When rent is going up, and mortgage rates are low, it can be a good sign that you should start shopping for a home. If you think about it – when you are renting you’re probably helping to pay someone’s mortgage. Unfortunately, that person isn’t you!
You’re Ready to Settle Down
While no one works at the same company for several decades anymore, a renter who is ready to buy a house should have a moderate expectation of job security. A stable job means stable income.
Buying a home involves a lot of upfront costs that can take a few years to recoup, so if you anticipate moving in a few years or don’t like to be tied down in one place, homeownership might not be right for you yet.

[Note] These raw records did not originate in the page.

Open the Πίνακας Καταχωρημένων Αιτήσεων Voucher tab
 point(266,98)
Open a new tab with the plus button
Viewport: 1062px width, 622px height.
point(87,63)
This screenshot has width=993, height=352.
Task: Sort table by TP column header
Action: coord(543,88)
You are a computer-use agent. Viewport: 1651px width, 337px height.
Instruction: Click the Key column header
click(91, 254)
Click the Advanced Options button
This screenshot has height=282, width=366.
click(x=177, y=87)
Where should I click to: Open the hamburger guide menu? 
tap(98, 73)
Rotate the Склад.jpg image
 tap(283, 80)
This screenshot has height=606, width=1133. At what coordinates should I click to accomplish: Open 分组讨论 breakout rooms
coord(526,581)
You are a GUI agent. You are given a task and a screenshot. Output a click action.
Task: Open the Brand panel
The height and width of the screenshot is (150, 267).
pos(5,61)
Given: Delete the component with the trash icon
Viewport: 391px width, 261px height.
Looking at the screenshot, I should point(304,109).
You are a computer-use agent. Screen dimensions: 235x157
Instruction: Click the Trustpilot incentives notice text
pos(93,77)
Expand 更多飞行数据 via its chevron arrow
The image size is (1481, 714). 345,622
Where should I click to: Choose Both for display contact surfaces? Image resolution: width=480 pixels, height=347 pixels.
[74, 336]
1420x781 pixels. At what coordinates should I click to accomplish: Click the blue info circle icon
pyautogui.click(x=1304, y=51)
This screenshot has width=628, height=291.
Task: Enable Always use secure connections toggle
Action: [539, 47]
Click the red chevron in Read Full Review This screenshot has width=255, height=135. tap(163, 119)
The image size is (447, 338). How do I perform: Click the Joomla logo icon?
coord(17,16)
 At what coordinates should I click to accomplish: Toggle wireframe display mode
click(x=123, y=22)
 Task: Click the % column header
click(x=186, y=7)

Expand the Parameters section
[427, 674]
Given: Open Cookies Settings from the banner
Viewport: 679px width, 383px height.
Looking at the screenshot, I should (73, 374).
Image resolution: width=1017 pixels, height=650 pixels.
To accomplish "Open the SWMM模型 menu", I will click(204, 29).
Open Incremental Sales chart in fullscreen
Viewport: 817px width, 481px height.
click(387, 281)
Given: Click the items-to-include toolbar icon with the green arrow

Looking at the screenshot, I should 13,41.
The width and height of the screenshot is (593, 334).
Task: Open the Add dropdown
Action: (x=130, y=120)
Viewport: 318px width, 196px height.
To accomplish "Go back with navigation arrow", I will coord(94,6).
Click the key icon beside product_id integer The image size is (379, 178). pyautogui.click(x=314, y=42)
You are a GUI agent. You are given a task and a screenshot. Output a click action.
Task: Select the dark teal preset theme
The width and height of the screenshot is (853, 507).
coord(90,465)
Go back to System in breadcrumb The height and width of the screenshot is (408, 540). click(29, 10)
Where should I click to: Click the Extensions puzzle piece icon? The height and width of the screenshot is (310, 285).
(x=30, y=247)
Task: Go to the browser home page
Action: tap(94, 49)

You Have a History of Managing Debt Well
Lenders look closely at the amount of debt you have and how you have managed that debt. Ideally, a lender wants you to have 43% or less debt-to-income ratio, although some conventional loans will allow you to have a 50% DTI.
You can calculate your debt to income easily by adding up all of your monthly debt payments. Once you know what your monthly debts cost, then you can divide that number by your gross monthly income.
You’ve Saved Up
You need to have enough money set aside for the extra costs of owning a home and for the mortgage loan down payment.
When a pipe bursts in a rental, you don’t have to worry about paying for it. Sames goes for ongoing maintenance and homeowner’s insurance. However, if you’ve been able to set aside savings, you could use the extra money to help with the added expenses of being a homeowner.
There is also the mortgage down payment to consider. There is usually a minimum down payment of 3.5% to 10% for an FHA home loan, and a minimum of 3% to 5% for a conventional home loan. You may also responsible for closing costs, which average about 2% to 5% of the sale price.
Your Credit Score is in Good Shape
Sometimes a low credit score, too much monthly debt or not enough savings are reasons why renters can’t make the leap to owning a home. You don’t need perfect credit to buy a house, but a higher credit score helps you qualify for a lower mortgage rate, saving you money in the long run.
Depending on the mortgage you choose, you’ll need a minimum credit score of 600 for approval. To qualify for the most favorable rate, however, wait until you have a score of 700 or higher.
You’ve Researched Your Loan Options
It’s important to understand the types of mortgages available before buying a home. Home loans range from conventional to government products; adjustable to fixed-rates; and 15-year to 30-year terms. Make sure to research your options fully before making any major financial decisions.